JobBasedWorkflow

class dtaianomaly.workflow.JobBasedWorkflow(jobs: list[Job], metrics: Metric | list[Metric], thresholds: Thresholding | list[Thresholding] = None, n_jobs: int = 1, trace_memory: bool = False, anomaly_scores_path: str = None, error_log_path: str = './error_logs', fit_unsupervised_on_test_data: bool = False, fit_semi_supervised_on_test_data: bool = False, show_progress: bool = False)[source]

Run anomaly detection experiments.

Runs an experiment for each given Job. If an error occurs in any execution of an anomaly detector or loading of data, then the error will be written to an error file, which is an executable Python file to reproduce the error.

Parameters:

jobslist of Job: The jobs to execute within this workflow.
metricsMetric or list of Metric: The metrics to evaluate within this workflow.
thresholdsThresholding or list of Thresholding, default=None: The thresholds used for converting continuous anomaly scores to binary anomaly predictions.

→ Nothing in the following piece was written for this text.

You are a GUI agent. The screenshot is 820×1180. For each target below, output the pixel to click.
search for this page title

Each threshold will be combined with each BinaryMetric given via the metrics parameter. The thresholds do not apply on a ProbaMetric. If equals None or an empty list, then all the given metrics via the metrics argument must be of type ProbaMetric. Otherwise, a ValueError will be raised.
n_jobsint, default=1: Number of processes to run in parallel while evaluating all combinations.
trace_memorybool, default=False: Whether or not memory usage of each run is reported. While this might give additional insights into the models, their runtime will be higher due to additional internal bookkeeping.
anomaly_scores_pathstr, default=None: The path where the anomaly scores should be saved. If None, the anomaly scores will not be saved.
error_log_pathstr, default=’./error_logs’: The path in which the error logs should be saved.
fit_unsupervised_on_test_databool, default=False: Whether to fit the unsupervised anomaly detectors on the test data. If True, then the test data will be used to fit the detector and to evaluate the detector. This is no issue, since unsupervised detectors do not use labels and can deal with anomalies in the training data.
fit_semi_supervised_on_test_databool, default=False: Whether to fit the semi-supervised anomaly detectors on the test data. If True, then the test data will be used to fit the detector and to evaluate the detector. This is not really an issue, because it only breaks the assumption of semi-supervised methods of normal training data. However, these methods do not use the training labels themselves.
show_progressbool, default=False: Whether to show the progress using a TQDM progress bar or not.

Note

Ensure tqdm installed for this (which is not part of the core dependencies of dtaianomaly). Otherwise, no progress bar will be shown.

Examples

>>> from dtaianomaly.data import DemonstrationTimeSeriesLoader
>>> from dtaianomaly.anomaly_detection import MatrixProfileDetector, IsolationForest
>>> from dtaianomaly.evaluation import AreaUnderROC, AreaUnderPR
>>> from dtaianomaly.preprocessing import StandardScaler, MinMaxScaler
>>> from dtaianomaly.workflow import JobBasedWorkflow, Job
>>> workflow = JobBasedWorkflow(
...     jobs=[
...         Job(
...             dataloader=DemonstrationTimeSeriesLoader(),
...             detector=IsolationForest(15),
...         ),
...         Job(
...             dataloader=DemonstrationTimeSeriesLoader(),
...             preprocessor=StandardScaler(),
...             detector=IsolationForest(15),
...         ),
...         Job(
...             dataloader=DemonstrationTimeSeriesLoader(),
...             preprocessor=MinMaxScaler(),
...             detector=IsolationForest(15),
...         ),
...     ],
...     metrics=[AreaUnderROC(), AreaUnderPR()]
... )
>>> workflow.run()

jobs(iterable=(), /): alias of list[Job]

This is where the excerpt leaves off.